For weeks since the adoption of HB2, there have been questions about why the law adopted in an emergency session of the General Assembly included provisions to prevent local governments from requiring contractors or subcontractors to pay more than minimum wage. It also altered how North Carolina workers who thought they had been discriminated against could pursue those claims in court.
CEO Lew Ebert issued a letter on Wednesday to the Chamber’s 35,000 members outlining revisions the group would like to see. Though the letter was silent on whether the bathroom provision should be changed, Ebert suggested aligning North Carolina’s laws on employment and public accommodations discrimination with federal law.

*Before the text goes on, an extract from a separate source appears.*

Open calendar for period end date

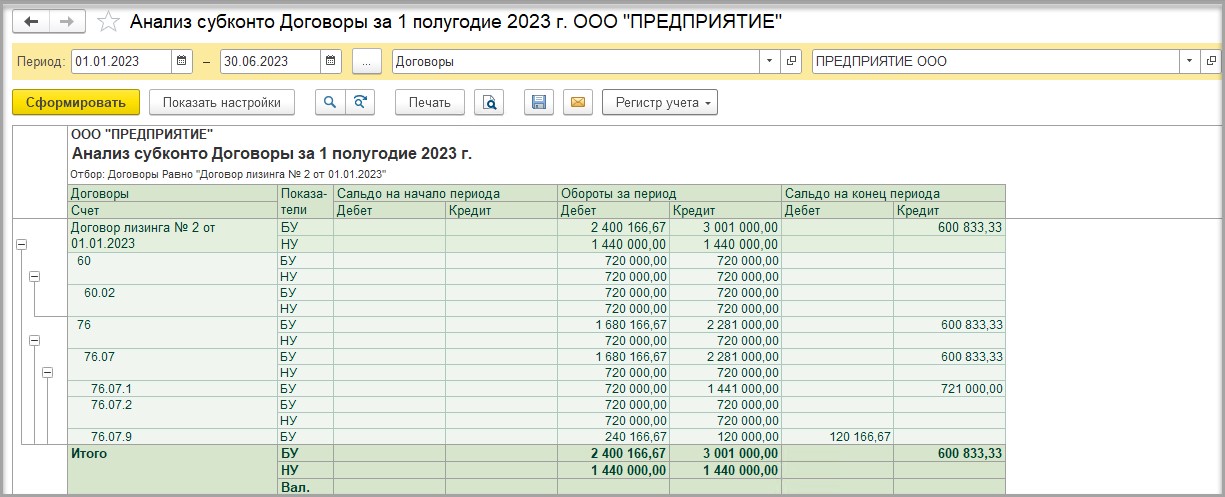tap(331, 61)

The Chamber suggested setting up a process through which North Carolinians pursuing state discrimination claims in state court to first file a complaint with the state Department of Labor, which would determine if someone has a right to sue. That claim would have to be filed within six months, where state law before the adoption of HB2 allowed people to file complaints directly in state court and they had three years to do so.
The Chamber also suggested allowing either party to pursue their case in business court, which does not have sessions in every county.
“When the General Assembly created the business court it did so, specifically, to deal with ‘cases involving complex and significant issues of corporate and commercial law’ – not to complicate disputes between employers and employees,” Taylor said in the NCAJ position statement.
He added that the trial lawyers’ association advocates for full repeal of that section of HB2.
“It was not a part of the controversy leading up to the special session,” Taylor said. “There have been no bills filed or calls for legislative action from either constituents or the business community to change the law. ...If changing our longstanding law is important, it can happen in the long session with the introduction of a bill and appropriate debate and process.”
Employment law advocates in North Carolina have made similar criticisms as HB2 stands now.